The New York Times recently reported on a growing trend in higher education: universities are beginning to give their students the option to change their names, as well as their pronouns, in an effort to support members of the LGBTQ community who identify as gender neutral.
Some people don’t identify with “she” or “he,” but wish to be referred to as a “they.” This kind of acceptance and institutional validation is exactly what the questioning members of the LGBTQ community need.
The University of Vermont is one of about 100 schools that has acknowledged this desire from its students and has adapted to furnish their request by informing staff of the change and implementing an $80,000 system that allows students to customize their names and genders online.
Some question the legitimacy of gender neutrality, arguing that it’s the result of young people’s desire to be different or cool.

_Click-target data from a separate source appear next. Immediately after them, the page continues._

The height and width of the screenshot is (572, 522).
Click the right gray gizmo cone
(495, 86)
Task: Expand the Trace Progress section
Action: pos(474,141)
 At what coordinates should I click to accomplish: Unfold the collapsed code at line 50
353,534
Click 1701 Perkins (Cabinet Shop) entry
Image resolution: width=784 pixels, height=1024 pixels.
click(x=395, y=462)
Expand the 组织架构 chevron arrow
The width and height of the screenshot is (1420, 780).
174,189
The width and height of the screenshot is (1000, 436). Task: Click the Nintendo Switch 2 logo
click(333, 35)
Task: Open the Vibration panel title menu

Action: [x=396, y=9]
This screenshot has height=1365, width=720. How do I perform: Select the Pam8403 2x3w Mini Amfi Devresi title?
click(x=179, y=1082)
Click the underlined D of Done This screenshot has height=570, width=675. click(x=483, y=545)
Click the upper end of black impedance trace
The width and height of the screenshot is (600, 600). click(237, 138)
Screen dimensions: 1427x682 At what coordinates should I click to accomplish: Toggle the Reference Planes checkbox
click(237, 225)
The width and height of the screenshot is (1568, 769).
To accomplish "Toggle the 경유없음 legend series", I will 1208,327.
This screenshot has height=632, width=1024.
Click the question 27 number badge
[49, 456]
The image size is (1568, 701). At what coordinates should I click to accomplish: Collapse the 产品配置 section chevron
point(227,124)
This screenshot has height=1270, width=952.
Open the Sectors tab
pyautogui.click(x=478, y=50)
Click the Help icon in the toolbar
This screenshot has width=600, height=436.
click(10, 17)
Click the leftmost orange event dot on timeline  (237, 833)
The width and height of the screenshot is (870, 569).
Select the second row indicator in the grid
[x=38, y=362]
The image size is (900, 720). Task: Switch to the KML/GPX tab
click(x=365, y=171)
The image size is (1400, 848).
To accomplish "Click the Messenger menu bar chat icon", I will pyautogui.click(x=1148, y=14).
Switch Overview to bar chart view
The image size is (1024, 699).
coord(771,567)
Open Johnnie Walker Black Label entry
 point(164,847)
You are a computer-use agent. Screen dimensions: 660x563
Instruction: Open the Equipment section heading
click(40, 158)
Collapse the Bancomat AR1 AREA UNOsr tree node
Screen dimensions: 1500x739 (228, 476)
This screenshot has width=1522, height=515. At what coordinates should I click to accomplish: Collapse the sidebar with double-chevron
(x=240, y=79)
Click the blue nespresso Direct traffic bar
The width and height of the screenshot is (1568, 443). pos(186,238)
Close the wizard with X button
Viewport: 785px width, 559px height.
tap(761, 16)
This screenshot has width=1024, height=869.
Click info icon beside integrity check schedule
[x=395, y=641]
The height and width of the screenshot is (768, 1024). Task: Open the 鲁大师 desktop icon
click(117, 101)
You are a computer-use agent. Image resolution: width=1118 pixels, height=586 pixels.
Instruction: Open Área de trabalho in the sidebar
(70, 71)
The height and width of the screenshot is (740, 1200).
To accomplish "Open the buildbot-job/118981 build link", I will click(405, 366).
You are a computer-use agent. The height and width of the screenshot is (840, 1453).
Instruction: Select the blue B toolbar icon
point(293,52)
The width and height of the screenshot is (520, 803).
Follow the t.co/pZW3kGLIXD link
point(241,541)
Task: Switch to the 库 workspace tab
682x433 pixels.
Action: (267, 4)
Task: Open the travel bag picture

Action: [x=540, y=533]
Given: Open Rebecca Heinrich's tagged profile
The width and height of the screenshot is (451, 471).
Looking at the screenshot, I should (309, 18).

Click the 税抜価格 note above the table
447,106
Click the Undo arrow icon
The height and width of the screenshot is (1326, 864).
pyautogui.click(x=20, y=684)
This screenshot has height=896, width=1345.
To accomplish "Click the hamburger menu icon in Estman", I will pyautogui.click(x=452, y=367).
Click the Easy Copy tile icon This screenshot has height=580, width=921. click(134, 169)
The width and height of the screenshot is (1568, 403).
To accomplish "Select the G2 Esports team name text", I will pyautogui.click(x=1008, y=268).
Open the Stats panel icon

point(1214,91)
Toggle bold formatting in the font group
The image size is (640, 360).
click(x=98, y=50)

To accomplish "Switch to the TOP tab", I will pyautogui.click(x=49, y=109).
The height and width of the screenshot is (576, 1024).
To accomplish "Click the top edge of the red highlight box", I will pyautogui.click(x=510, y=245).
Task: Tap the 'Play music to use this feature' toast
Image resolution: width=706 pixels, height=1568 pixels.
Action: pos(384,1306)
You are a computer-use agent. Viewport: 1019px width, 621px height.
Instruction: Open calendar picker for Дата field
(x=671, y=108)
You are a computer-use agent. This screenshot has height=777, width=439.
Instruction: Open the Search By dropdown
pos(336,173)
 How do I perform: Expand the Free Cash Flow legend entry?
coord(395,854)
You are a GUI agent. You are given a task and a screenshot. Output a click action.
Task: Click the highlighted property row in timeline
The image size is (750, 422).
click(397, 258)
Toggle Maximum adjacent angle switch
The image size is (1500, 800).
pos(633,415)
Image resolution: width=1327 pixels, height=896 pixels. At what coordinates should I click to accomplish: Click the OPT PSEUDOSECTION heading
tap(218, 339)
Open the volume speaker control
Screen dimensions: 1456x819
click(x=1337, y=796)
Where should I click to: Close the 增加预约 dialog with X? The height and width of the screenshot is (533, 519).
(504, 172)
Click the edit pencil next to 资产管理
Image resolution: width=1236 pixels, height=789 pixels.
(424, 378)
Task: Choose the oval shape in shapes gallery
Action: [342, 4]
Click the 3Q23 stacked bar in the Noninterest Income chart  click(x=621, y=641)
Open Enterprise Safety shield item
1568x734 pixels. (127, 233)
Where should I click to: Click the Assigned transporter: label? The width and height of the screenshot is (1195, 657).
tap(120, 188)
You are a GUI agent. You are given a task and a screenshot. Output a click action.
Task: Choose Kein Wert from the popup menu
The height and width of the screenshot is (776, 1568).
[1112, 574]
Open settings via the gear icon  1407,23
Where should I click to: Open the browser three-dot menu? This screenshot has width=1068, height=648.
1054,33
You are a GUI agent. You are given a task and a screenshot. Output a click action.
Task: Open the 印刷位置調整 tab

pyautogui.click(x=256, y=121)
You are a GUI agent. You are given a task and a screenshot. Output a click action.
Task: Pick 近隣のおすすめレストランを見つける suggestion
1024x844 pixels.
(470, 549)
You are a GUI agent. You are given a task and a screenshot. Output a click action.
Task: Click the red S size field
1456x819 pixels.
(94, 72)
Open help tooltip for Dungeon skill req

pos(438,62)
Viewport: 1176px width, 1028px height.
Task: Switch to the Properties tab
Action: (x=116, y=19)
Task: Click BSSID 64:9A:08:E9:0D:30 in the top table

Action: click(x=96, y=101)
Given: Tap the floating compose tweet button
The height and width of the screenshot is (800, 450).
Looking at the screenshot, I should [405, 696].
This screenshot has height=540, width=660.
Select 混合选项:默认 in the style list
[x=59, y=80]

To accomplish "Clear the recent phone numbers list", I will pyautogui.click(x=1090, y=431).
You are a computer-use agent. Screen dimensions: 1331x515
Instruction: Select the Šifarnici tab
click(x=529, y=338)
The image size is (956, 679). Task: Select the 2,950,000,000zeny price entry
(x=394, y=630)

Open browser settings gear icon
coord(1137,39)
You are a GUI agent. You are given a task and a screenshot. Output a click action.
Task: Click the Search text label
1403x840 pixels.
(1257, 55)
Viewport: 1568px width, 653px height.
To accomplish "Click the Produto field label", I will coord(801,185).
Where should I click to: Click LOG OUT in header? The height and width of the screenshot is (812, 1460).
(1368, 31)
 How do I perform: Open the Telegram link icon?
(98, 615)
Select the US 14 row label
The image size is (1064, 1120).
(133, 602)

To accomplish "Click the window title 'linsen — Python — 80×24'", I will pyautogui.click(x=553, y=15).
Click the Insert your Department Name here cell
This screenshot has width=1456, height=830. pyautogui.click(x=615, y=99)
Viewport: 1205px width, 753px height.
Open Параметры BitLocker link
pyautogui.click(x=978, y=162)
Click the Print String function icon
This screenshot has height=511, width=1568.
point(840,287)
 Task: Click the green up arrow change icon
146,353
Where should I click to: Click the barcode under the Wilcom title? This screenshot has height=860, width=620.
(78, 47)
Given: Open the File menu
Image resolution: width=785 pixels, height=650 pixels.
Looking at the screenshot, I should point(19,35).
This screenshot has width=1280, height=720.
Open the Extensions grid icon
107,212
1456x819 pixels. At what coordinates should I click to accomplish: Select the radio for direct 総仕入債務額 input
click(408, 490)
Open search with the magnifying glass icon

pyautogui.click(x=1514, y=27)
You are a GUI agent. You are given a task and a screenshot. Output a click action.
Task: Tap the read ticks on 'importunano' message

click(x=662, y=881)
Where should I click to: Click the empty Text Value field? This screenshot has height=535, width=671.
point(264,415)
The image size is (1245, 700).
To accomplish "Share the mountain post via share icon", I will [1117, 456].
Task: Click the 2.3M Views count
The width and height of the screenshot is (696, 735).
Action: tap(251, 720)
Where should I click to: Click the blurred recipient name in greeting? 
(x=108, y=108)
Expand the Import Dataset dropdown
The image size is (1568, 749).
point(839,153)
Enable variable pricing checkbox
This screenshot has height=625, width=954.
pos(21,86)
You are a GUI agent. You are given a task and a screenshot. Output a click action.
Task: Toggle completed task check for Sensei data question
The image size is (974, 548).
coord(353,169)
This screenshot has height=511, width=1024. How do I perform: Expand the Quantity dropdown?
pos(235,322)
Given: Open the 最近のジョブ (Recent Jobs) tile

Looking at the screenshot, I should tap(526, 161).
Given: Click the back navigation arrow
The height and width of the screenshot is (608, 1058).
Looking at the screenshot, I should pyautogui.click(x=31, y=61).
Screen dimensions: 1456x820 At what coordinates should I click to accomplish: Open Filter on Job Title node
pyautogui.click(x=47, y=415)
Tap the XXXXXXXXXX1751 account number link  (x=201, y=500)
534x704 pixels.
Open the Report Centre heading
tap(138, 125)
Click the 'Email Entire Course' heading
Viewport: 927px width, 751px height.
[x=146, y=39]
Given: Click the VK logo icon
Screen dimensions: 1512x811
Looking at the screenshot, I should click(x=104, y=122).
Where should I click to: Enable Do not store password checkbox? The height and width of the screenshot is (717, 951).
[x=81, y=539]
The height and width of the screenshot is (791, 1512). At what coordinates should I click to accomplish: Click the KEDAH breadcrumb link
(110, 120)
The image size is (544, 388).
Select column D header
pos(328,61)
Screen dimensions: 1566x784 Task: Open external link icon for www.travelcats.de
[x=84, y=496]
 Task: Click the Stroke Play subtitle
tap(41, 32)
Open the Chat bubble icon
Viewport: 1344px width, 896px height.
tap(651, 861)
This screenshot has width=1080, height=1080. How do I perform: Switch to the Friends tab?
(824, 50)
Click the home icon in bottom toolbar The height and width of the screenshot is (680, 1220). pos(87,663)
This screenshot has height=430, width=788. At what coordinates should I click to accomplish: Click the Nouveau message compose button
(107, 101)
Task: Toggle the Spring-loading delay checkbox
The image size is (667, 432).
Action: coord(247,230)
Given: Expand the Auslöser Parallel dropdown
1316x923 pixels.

Some likely believe that those $80,000 would have been better spent elsewhere. Some argue that the use of the gender-neutral “they” is grammatically incorrect.
But the fact is that children in grades 7-12 in the LGBTQ community are more than twice as likely to commit suicide as their heterosexual counterparts. They’re also put at an increased risk for experiences with violence compared with other students.
Schools like the University of Vermont are creating a brighter, more tolerant future for those 7-12 graders. If institutions provide those children with demonstrable hope that it will get better, then the number of children being bullied and committing suicide may likely decrease.
The question should not be about the realness of gender fluidity, or whether funds should go to building a fountain instead of creating software that supports the gender neutral, or even about grammar (This is coming from an AP Style enthusiast.) It’s about these students’ lives, the fact that they are humans, and as such, deserve to be heard, seen, understood, and given an identity.